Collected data
________

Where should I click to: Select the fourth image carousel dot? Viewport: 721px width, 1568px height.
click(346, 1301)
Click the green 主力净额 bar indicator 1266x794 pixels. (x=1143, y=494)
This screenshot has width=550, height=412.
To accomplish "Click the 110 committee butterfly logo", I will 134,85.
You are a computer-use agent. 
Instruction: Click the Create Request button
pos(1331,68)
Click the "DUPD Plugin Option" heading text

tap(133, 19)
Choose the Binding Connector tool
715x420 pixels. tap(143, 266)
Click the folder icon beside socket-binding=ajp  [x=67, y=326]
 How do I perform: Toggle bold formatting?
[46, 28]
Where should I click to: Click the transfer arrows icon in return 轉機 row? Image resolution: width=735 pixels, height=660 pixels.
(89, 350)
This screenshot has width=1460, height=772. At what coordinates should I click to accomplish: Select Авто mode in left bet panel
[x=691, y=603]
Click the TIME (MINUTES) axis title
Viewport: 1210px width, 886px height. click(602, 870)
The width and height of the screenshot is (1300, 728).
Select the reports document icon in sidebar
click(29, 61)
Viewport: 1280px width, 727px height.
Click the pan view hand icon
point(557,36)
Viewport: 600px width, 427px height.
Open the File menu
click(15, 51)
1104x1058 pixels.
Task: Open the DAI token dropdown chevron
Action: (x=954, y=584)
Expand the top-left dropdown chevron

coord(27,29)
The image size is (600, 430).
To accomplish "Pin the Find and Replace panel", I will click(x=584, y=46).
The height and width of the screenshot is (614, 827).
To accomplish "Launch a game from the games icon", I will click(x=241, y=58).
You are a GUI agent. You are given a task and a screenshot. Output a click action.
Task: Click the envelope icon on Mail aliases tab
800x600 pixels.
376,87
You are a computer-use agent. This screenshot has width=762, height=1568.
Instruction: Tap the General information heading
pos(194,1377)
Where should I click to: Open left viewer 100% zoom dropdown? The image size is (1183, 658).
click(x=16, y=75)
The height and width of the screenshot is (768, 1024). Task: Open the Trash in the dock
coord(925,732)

________

## [What to produce]
List the lines of the entries that include "computer".

## [The completed task]
You are a computer-use agent. 
You are a computer-use agent. This screenshot has width=762, height=1568.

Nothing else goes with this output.